> _Provided records_:
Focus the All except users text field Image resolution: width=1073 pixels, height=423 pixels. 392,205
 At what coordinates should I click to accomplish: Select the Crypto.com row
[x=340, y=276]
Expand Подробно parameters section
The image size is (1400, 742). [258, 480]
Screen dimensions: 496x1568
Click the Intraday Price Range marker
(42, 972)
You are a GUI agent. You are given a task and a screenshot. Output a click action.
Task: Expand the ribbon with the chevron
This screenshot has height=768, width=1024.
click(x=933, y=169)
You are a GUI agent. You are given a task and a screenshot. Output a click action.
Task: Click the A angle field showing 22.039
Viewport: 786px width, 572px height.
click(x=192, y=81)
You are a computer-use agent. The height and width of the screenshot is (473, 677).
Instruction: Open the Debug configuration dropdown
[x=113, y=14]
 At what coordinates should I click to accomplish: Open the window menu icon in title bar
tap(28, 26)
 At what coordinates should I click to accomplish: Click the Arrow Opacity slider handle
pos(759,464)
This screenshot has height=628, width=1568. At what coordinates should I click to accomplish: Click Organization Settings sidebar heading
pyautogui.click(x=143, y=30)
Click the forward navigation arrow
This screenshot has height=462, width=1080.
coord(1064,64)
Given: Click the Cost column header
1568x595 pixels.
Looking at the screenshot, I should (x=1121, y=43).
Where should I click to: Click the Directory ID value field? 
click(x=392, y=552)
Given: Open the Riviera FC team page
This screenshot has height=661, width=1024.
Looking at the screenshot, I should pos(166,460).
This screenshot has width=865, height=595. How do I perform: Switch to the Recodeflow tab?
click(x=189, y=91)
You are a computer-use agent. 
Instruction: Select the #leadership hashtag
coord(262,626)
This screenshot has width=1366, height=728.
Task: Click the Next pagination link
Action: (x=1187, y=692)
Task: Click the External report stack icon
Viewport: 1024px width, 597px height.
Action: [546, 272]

> _Task prompt_: All that is wanted is the lines from the one containing "Given: Click the Cost column header" through the last line of the records, restated word for word.

> _Response box_:
Given: Click the Cost column header
1568x595 pixels.
Looking at the screenshot, I should (x=1121, y=43).
Where should I click to: Click the Directory ID value field? 
click(x=392, y=552)
Given: Open the Riviera FC team page
This screenshot has height=661, width=1024.
Looking at the screenshot, I should pos(166,460).
This screenshot has width=865, height=595. How do I perform: Switch to the Recodeflow tab?
click(x=189, y=91)
You are a computer-use agent. 
Instruction: Select the #leadership hashtag
coord(262,626)
This screenshot has width=1366, height=728.
Task: Click the Next pagination link
Action: (x=1187, y=692)
Task: Click the External report stack icon
Viewport: 1024px width, 597px height.
Action: [546, 272]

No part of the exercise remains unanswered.